WHAT YOU WILL DO:
a) Summarize the forum thread about the MTH Dash 8 in two sentences.
b) Resume the forum thread about the MTH Dash 8 that will not come out of reset, picking up after its final line.

# MTH Dash 8 will not come out of reset



## volvodr66 (Jan 18, 2018)

Need help with my dad’s Proto-sound Dash 8 Diesel engine. He’s been trying to get it to run for a while now and I think we’ve tried just about everything I can think of.

A little bit of background. He has several trains and often will leave some of them on the self for months at a time and pull one down after sitting for 8-12 months or so and expect it to work. We started off replacing the factory battery with a regular 9 volt just to see if we could get the train working while ordering the new capacitor type. (I was told using a regular 9 volt is better for testing due to its consistent voltage supply).

The issue I’m having is the engine appears to begin in the reset mode, noted by the two bell sounds when first starting up, but I can’t get it into the run mode. The train store told us they think the software was likely corrupt and suggested we needed to order the new chip to correct the issue.

I ordered the new chip, removed the old and replaced it with the new, powered up the train and heard the obligatory two bell sounds indicating success, shut down power to the track, and replaced the old chip. Afterwards, I went into function 18 and did a reset as was instructed with the included chip.

Now, the train comes up into reset mode as normal with two bell sounds, but when lowering the power and increasing it again, the engine does not come out of reset.

I’m using a MTH Z-4000 400 watt transformer with the remote.

Anyone have any suggestions what I can try next.
Any help/suggestions are much appreciated.


----------



## Chops (Dec 6, 2018)

Another DCC nightmare. I have enough work keeping analog going.


----------



## gunrunnerjohn (Nov 10, 2010)

Chops said:


> Another DCC nightmare. I have enough work keeping analog going.

SUPPLIED DATA:

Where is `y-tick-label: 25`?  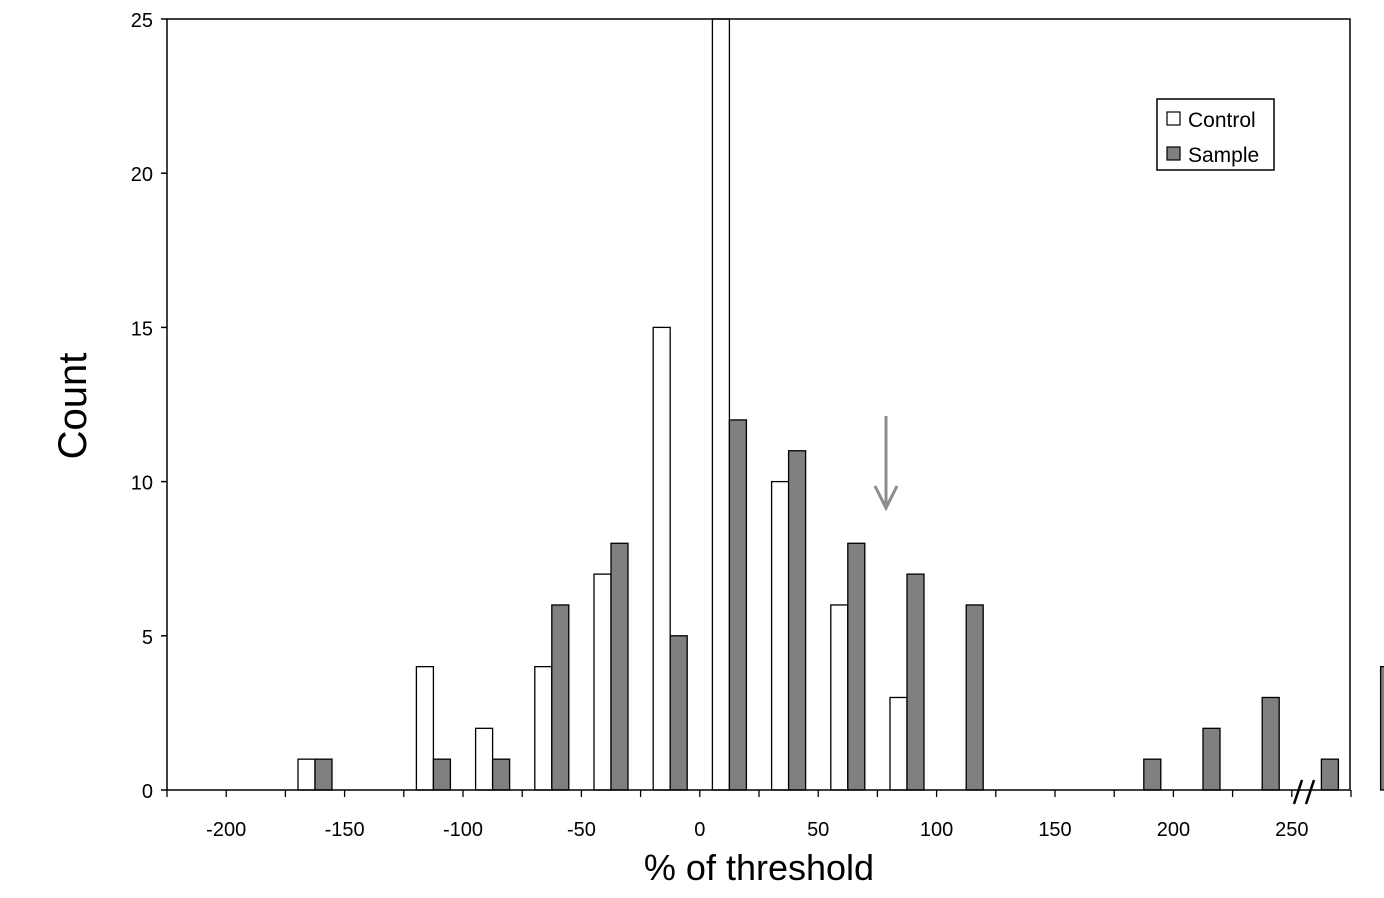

TASK-BY-TASK RESULTS:
a) A poster asks for help with a father's Proto-Sound Dash 8 diesel engine, which starts in reset mode with two bell sounds but will not enter run mode. A regular 9-volt battery, a new chip and a function 18 reset have not fixed it, and one reply calls the problem another DCC nightmare, a remark a later poster quotes.

b)
No DCC in sight here, this is MTH ProtoSound 1.



volvodr66 said:


> The train store told us they think the software was likely corrupt and suggested we needed to order the new chip to correct the issue.


Sadly, the train store was wrong. The reset chip is ONLY to fix the *three clanks of death* issue, it doesn't fix any other issue.

Have you tried a Reset 18? How about the Reset 40? I've attached a page from a manual that describes each of these reset functions. Note that the Z-4000 has a programming feature for PS/1 that will do a lot of this work for you.


----------



## mesenteria (Oct 29, 2015)

I have no experience with anything MTH, but the DCC resets need the power completely cut from the rails after pressing ‘enter’ and exiting programming. Then, when you power up, you need to acquire the default address in order to get responses from the locomotive.
Different reset modes might have to be tried is DCS offers a multiple of them.


----------



## gunrunnerjohn (Nov 10, 2010)

mesenteria said:


> I have no experience with anything MTH
> _*...snip...*_


We on a different ball field playing a different game here.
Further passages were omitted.